Robert Kinloch Massie III is an American historian, author, Pulitzer Prize recipient. He has devoted much of his career to studying the House of Romanov, Russia's royal family from 1613-1917.

Born in Lexington, Kentucky in 1929, Massie spent much of his youth in Nashville, Tennessee and currently resides in the village of Irvington, New York. He studied United States and modern European history at Yale and Oxford University, respectively, on a Rhodes Scholarship. Massie went to work as a journalist for Newsweek from 1959 to 1962 and then took a position at the Saturday Evening Post.

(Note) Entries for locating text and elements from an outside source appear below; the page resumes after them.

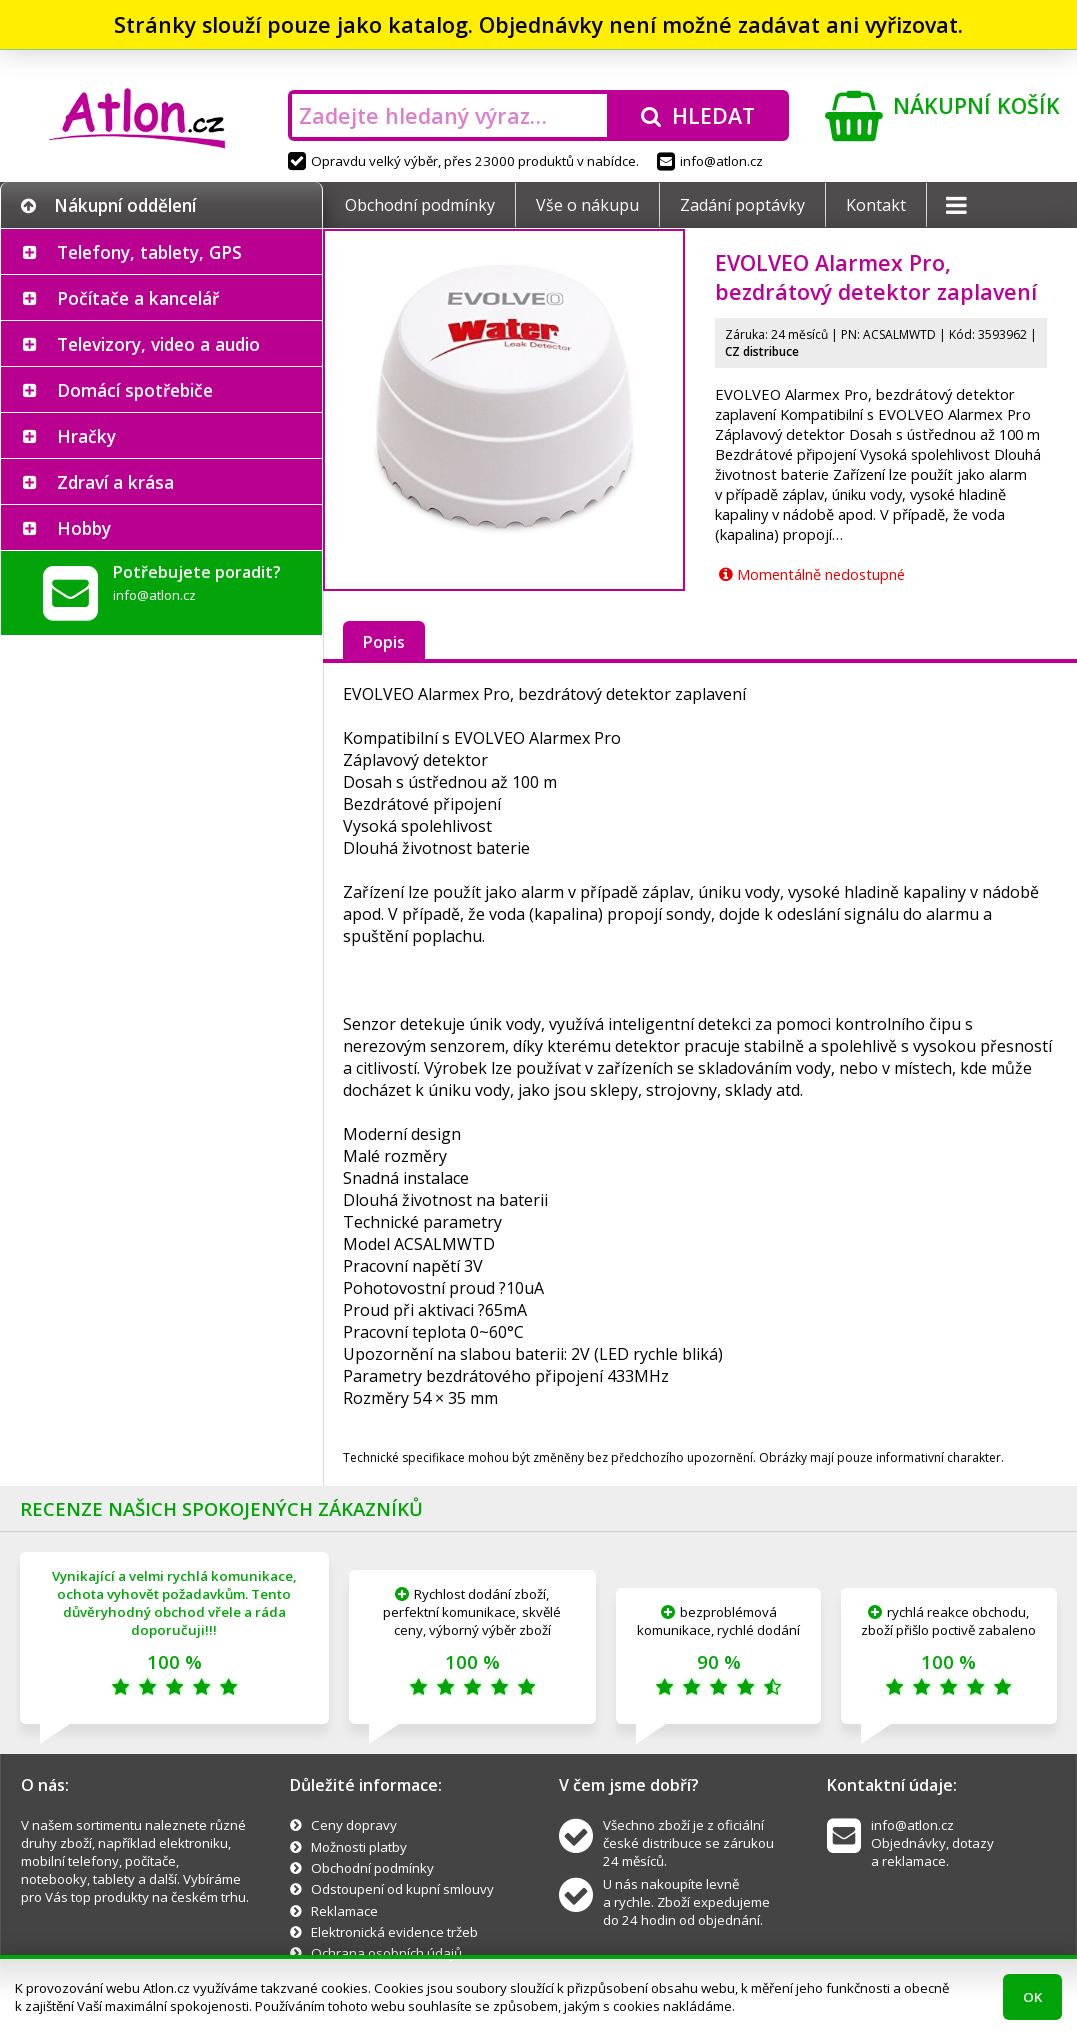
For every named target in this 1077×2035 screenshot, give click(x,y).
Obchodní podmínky (420, 205)
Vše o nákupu (587, 205)
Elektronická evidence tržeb (394, 1932)
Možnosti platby (359, 1847)
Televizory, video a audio (158, 344)
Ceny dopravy (354, 1825)
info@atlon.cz (710, 161)
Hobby (84, 528)
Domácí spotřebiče (135, 390)
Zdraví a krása (115, 482)
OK (1032, 1997)
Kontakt (876, 205)
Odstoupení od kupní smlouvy (402, 1889)
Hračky (86, 436)
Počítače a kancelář (138, 298)
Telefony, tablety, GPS (149, 252)
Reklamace (344, 1911)
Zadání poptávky (742, 205)
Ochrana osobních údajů (386, 1953)
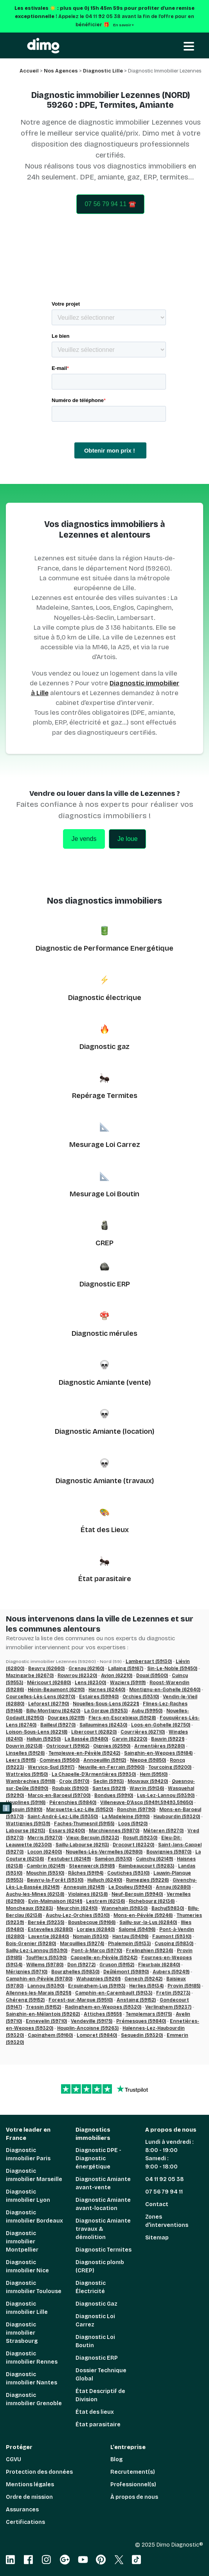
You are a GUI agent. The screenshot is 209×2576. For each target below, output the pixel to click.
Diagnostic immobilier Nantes (31, 2378)
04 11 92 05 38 (164, 2179)
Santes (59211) (109, 1788)
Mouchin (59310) (45, 1873)
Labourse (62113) (25, 1830)
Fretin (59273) (173, 1993)
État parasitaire (104, 1578)
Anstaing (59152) (136, 2000)
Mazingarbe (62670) (30, 1675)
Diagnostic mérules (104, 1333)
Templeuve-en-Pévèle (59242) (84, 1753)
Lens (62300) (90, 1682)
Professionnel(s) (133, 2484)
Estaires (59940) (99, 1696)
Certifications (25, 2522)
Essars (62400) (67, 1830)
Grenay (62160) (86, 1668)
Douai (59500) (152, 1675)
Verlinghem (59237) (168, 2007)
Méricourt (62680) (49, 1682)
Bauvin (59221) (167, 1739)
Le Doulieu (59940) (130, 1887)
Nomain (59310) (90, 1936)
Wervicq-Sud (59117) (51, 1767)
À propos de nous (134, 2497)
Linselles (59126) (25, 1753)
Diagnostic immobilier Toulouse (33, 2287)
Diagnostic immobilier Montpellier (22, 2241)
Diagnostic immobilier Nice (27, 2266)
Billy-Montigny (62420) (53, 1711)
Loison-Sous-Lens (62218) (36, 1732)
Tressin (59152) (43, 2007)
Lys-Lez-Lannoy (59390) (166, 1795)
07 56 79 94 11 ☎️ (110, 204)
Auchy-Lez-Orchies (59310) (78, 1915)
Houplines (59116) (25, 1802)
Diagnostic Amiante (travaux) (105, 1480)
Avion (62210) (116, 1675)
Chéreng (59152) (25, 2000)
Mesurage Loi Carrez (104, 1144)
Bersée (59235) (46, 1922)
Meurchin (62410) (77, 1908)
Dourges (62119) (66, 1718)
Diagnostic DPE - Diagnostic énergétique (98, 2158)
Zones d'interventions (166, 2221)
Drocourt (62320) (133, 1845)
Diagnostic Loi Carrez (95, 2320)
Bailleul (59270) (58, 1725)
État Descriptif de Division (100, 2395)
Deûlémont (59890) (126, 1972)
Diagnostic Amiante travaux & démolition (103, 2229)
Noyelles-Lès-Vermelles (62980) (104, 1852)
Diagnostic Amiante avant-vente (103, 2183)
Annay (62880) (173, 1887)
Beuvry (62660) (46, 1668)
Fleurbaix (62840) (159, 1964)
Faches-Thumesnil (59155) (84, 1823)
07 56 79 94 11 (164, 2191)
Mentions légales (30, 2484)
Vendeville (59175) (91, 2021)
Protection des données (39, 2472)
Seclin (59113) (108, 1781)
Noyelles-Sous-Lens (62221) (106, 1703)
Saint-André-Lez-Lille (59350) (62, 1816)
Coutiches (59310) (128, 1873)
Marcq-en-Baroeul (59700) (59, 1795)
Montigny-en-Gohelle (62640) (164, 1689)
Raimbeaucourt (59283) (146, 1866)
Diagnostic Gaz (96, 2304)
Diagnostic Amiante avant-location (103, 2204)
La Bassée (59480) (86, 1739)
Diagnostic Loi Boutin (95, 2341)
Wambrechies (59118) (30, 1781)
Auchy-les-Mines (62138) (35, 1894)
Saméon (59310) (113, 1859)
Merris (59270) (44, 1838)
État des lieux (95, 2412)
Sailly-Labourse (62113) (82, 1845)
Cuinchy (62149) (154, 1859)
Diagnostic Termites (104, 2249)
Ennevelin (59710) (46, 2021)
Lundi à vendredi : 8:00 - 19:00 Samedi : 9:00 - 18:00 (169, 2154)
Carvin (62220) (129, 1739)
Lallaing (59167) (125, 1668)
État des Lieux (105, 1529)
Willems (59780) (44, 1964)
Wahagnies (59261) (98, 1979)
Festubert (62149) (69, 1859)
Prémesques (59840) (141, 2021)
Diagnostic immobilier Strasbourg (22, 2332)
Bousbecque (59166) (91, 1922)
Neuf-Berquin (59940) (137, 1894)
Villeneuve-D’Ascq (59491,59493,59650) (146, 1802)
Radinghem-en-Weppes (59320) (103, 2007)
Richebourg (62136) (152, 1901)
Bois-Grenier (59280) (31, 1943)
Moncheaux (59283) (29, 1908)
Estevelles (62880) (50, 1929)
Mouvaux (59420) (148, 1781)
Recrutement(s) (132, 2472)
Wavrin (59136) (147, 1788)
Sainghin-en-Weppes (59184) (158, 1753)
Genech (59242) (143, 1979)
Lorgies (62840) (96, 1929)
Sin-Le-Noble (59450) (172, 1668)
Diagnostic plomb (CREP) (100, 2266)
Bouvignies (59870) (168, 1852)
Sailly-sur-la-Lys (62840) (148, 1922)
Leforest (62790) (48, 1703)
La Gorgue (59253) (106, 1711)
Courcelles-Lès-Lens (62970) (40, 1696)
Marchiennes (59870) (114, 1830)
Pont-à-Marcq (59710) (96, 1950)
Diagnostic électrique (104, 997)
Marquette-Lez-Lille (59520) (79, 1809)
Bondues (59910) (113, 1795)
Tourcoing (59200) (169, 1767)
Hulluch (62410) (104, 1880)
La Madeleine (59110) (126, 1816)
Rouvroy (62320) (77, 1675)
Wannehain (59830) (124, 1908)
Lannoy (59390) (45, 1986)
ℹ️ (6, 1808)
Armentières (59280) (159, 1746)
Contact (156, 2204)
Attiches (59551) (103, 2014)
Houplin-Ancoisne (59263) (88, 2028)
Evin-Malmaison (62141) (55, 1901)
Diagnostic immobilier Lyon (28, 2195)
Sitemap (157, 2237)
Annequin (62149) (83, 1887)
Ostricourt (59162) (67, 1746)
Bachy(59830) (167, 1908)
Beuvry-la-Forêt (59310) (55, 1880)
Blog (116, 2459)
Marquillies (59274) (82, 1943)
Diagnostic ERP (104, 1284)
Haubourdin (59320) (176, 1816)
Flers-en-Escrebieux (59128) (122, 1718)
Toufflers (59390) (46, 1957)
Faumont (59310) (171, 1936)
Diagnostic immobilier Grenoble (34, 2399)
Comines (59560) (59, 1760)
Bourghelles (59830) (75, 1972)
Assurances (22, 2509)
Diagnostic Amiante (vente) (105, 1382)
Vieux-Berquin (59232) (92, 1838)
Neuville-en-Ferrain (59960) (111, 1767)
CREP (104, 1243)
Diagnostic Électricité (91, 2287)
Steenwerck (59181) (92, 1866)
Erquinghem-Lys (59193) (96, 1986)
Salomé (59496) (137, 1929)
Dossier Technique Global (101, 2374)
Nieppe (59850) (148, 1760)
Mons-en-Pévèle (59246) (143, 1915)
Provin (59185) (184, 1986)
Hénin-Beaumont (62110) (56, 1689)
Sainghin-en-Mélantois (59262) (43, 2014)
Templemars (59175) (149, 2014)
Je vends (83, 838)
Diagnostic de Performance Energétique (104, 948)
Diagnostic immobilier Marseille (34, 2175)
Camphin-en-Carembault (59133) (113, 1993)
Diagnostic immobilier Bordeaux (34, 2216)
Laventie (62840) (48, 1936)
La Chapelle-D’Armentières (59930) (94, 1774)
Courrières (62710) (143, 1732)
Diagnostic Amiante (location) (104, 1431)
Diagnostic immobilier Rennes (32, 2357)
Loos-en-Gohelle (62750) (160, 1725)
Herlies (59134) (146, 1986)
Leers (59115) (21, 1760)
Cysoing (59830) (174, 1943)
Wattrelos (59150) (27, 1774)
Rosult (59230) (140, 1838)
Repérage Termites (104, 1095)
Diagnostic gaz (104, 1046)
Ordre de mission (29, 2497)
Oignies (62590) (111, 1746)
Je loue (127, 838)
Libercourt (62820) (94, 1732)
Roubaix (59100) (70, 1788)
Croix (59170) (74, 1781)
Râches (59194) (85, 1873)
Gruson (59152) (116, 1964)
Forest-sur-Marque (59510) (81, 2000)
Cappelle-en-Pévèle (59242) (103, 1957)
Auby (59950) (147, 1711)
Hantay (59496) (130, 1936)
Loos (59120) (133, 1823)
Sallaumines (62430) (103, 1725)
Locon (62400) (44, 1852)
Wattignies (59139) (28, 1823)
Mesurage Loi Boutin (104, 1194)
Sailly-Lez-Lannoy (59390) (36, 1950)
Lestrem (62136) (105, 1901)
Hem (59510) (154, 1774)
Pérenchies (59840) (72, 1802)
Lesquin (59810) (24, 1809)
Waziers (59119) (128, 1682)
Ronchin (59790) (136, 1809)
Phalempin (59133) (129, 1943)
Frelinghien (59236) (149, 1950)
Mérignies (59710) (26, 1972)
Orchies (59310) (141, 1696)
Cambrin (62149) (46, 1866)
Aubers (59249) (171, 1972)
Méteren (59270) (163, 1830)
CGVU (13, 2459)
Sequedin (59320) (142, 2035)
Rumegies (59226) (147, 1880)
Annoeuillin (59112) (104, 1760)
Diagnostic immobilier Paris (28, 2154)
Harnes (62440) (106, 1689)
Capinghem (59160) (50, 2035)
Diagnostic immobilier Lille (27, 2308)
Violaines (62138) (88, 1894)
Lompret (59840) (97, 2035)
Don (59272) (81, 1964)
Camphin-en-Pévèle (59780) (39, 1979)
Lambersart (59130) (149, 1661)
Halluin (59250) (44, 1739)
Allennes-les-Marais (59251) (38, 1993)
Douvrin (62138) (24, 1746)
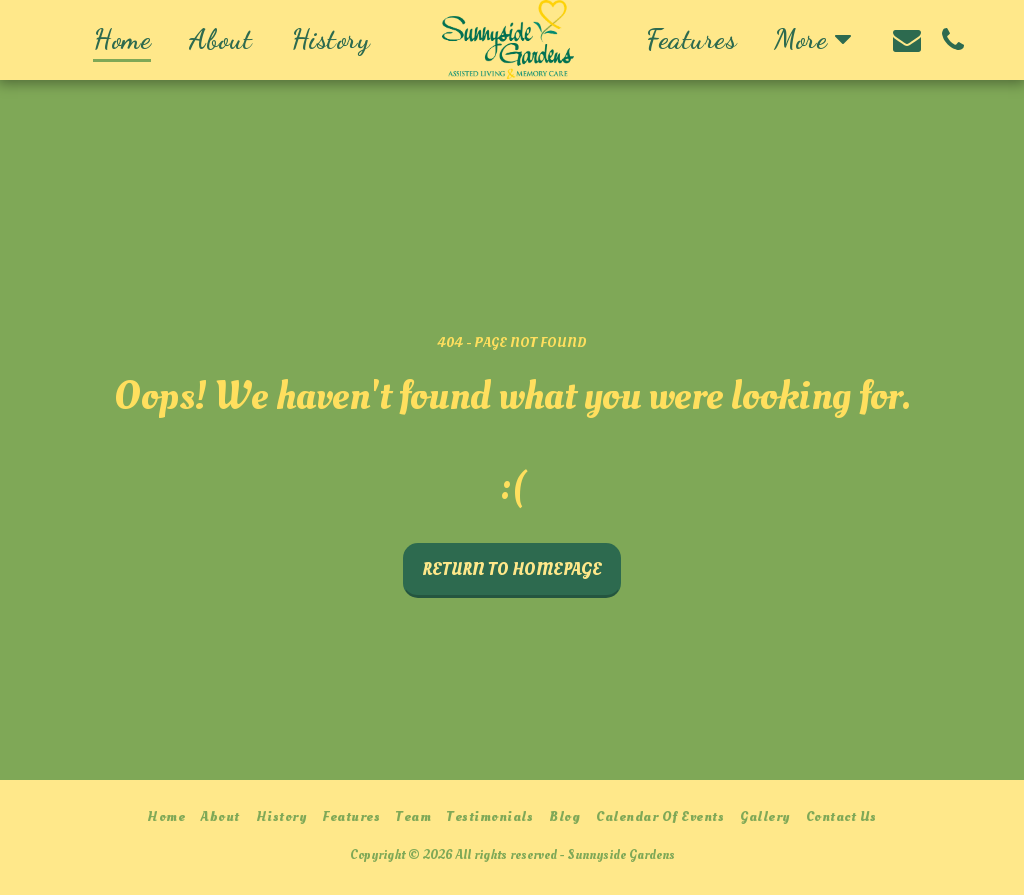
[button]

In 1969—before he and his family moved to France—Massie wrote and published his breakthrough book, Nicholas and Alexandra, a biography of the last Tsar and Tsarina of Russia, Nicholas II and his wife Alexandra of Hesse. Massie's interest in the Imperial family was triggered by the birth of his son, Reverend and politician Robert Kinloch Massie IV, who was born with hemophilia—a hereditary disease that also afflicted Nicholas's son, Alexei. In 1971, the book was the basis of an Academy Award winning film of the same title. In 1995, in his book The Romanovs: The Final Chapter, Massie updated Nicholas and Alexandra with much newly-discovered information.

In 1975 Robert Massie and his then-wife Suzanne Massie chronicled their experiences as the parents of a hemophiliac child and the significant differences between the American and French health-care systems in their jointly-written book, Journey. Massie won the 1981 Pulitzer Prize for Biography for Peter the Great: His Life and World. This book inspired a 1986 NBC miniseries that won three Emmy Awards and starred Maximilian Schell, Laurence Olivier and Vanessa Redgrave. In 2011 Massie published his biography, Catherine the Great: Portrait of a Woman (2011).

Massie was the president of the Authors Guild from 1987 to 1991, and he still serves as an ex officio council member. While president of the Guild, he famously called on authors to boycott any store refusing to carry Salman Rushdie's The Satanic Verses. He is currently married to Deborah Karl. (From Wikipedia.)